There are usually two reasons for the two-toned lawn, says master gardener Paul James. "One is that many homeowners desperately want a green lawn year-round so they over-seed warm-season Bermuda or zoysia lawns, which go brown during the winter months due to dormancy, with a cool-season grass that stays green throughout the winter months. In nearly all cases, reseeding must be done every year, and unless the seed is spread uniformly, a two-toned lawn is inevitable."
If you reseed on a regular basis and at the right time for your area, you can achieve the uniformity you desire. Bear in mind, though, that with this kind of lawn, you may extend the mowing season by at least few weeks and you'll have to continue watering for perhaps a few months.
The other reason for a two-toned lawn has to do with growing conditions, especially in landscapes with lots of mature trees. Throughout the country and in older neighborhoods in particular, parts of the lawn may be in full sun, while parts may be in the shade cast by large trees. This creates a real problem because warm-season grasses like to grow in full sun and don't like to be in the shade, and cool-season grasses love the shade, but they don't really like growing in the blazing sun. As a result, people wind up with two-toned lawn.

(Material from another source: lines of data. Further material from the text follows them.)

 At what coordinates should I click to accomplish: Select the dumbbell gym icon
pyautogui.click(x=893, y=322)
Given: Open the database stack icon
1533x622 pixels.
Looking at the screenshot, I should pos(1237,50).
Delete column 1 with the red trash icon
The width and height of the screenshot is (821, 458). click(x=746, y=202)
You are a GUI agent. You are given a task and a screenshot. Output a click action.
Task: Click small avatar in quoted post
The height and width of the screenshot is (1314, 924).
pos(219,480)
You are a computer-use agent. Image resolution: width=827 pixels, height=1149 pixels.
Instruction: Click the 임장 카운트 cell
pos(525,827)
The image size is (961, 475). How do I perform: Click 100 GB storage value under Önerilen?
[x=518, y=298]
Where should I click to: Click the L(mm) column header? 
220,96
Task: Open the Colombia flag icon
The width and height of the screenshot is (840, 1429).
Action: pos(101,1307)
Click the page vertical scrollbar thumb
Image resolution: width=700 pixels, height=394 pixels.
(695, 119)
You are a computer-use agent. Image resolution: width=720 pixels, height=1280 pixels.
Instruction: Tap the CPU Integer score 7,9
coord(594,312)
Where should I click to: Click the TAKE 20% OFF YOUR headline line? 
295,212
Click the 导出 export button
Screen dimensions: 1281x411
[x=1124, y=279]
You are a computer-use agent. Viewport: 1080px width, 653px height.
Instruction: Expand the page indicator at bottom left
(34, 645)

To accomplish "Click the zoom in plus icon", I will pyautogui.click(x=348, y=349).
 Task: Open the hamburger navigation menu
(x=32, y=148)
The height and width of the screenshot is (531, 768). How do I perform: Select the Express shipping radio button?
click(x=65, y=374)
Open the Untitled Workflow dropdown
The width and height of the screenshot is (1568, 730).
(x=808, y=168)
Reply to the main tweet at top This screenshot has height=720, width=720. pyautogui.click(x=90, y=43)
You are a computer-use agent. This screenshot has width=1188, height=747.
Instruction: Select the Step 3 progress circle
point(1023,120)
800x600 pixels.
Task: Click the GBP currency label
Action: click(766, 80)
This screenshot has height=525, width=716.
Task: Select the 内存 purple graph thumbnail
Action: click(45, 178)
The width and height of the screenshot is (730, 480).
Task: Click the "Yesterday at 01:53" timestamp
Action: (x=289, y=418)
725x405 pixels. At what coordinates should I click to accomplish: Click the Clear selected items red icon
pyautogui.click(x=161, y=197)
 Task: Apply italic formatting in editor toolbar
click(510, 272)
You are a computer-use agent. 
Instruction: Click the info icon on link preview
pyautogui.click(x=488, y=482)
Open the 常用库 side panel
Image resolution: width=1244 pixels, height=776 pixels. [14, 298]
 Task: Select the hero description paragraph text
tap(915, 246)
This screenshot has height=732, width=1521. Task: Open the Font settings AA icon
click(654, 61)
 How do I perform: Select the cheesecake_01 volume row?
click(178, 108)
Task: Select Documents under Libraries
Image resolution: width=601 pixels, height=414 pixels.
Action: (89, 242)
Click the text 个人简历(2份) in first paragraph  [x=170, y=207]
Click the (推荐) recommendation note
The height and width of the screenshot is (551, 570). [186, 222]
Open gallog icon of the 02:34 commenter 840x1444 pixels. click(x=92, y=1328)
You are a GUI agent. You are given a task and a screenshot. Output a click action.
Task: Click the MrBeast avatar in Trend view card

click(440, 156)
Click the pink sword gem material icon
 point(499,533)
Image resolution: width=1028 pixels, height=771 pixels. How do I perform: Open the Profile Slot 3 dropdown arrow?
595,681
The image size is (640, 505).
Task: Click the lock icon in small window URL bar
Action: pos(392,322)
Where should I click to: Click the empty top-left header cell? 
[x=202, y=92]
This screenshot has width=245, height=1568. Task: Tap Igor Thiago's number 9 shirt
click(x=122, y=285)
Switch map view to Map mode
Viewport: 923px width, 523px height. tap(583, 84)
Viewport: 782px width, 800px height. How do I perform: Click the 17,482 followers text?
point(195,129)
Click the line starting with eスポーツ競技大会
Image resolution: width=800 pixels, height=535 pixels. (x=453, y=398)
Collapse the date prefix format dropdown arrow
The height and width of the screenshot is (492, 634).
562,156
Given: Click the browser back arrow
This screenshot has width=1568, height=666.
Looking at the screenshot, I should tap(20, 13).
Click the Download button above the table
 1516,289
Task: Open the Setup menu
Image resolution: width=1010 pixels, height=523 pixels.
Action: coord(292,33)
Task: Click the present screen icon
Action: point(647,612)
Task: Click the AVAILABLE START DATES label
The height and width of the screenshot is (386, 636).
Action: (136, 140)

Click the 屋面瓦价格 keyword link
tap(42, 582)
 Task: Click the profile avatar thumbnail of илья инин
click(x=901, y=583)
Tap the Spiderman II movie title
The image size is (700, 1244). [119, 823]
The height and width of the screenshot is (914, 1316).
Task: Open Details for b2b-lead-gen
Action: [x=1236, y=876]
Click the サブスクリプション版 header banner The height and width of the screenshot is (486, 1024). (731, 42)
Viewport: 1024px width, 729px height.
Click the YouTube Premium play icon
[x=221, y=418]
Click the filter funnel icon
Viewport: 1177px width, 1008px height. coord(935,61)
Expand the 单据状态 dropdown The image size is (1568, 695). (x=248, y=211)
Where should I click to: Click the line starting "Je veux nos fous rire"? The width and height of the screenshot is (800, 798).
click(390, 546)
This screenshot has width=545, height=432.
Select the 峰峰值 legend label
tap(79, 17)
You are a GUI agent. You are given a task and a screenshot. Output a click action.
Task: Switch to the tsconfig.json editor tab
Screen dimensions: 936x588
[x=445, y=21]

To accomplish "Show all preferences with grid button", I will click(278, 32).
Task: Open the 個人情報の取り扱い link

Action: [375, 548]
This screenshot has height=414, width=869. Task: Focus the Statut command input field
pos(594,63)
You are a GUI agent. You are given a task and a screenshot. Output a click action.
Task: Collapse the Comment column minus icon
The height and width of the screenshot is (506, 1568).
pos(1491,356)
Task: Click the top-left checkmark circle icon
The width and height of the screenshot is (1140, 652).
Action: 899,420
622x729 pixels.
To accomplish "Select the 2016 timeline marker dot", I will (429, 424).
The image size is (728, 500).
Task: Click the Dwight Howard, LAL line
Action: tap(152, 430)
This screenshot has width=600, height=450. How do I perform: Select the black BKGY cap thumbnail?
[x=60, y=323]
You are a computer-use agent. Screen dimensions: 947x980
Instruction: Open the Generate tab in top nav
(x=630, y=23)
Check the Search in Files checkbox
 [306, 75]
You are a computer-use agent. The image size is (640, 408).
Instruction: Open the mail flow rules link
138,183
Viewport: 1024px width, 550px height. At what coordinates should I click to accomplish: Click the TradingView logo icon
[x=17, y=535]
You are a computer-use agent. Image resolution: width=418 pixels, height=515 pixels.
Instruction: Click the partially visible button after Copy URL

In this type of situation, there is no easy solution, says James. "You can open up the canopies of the trees by removing several of the large branches to let more of the light in, you can limb up the trees to achieve essentially the same effect, or you can forget trying to grow grass under the trees all together and opt instead for rugged, shade-tolerant ground cover, or maybe just a bunch of mulch," he says. "And in fact, that's often the best solution, especially since all the water and nutrients are quickly sucked right out of the soil by the dense tree roots, making it next to impossible to grow grass beneath them anyway."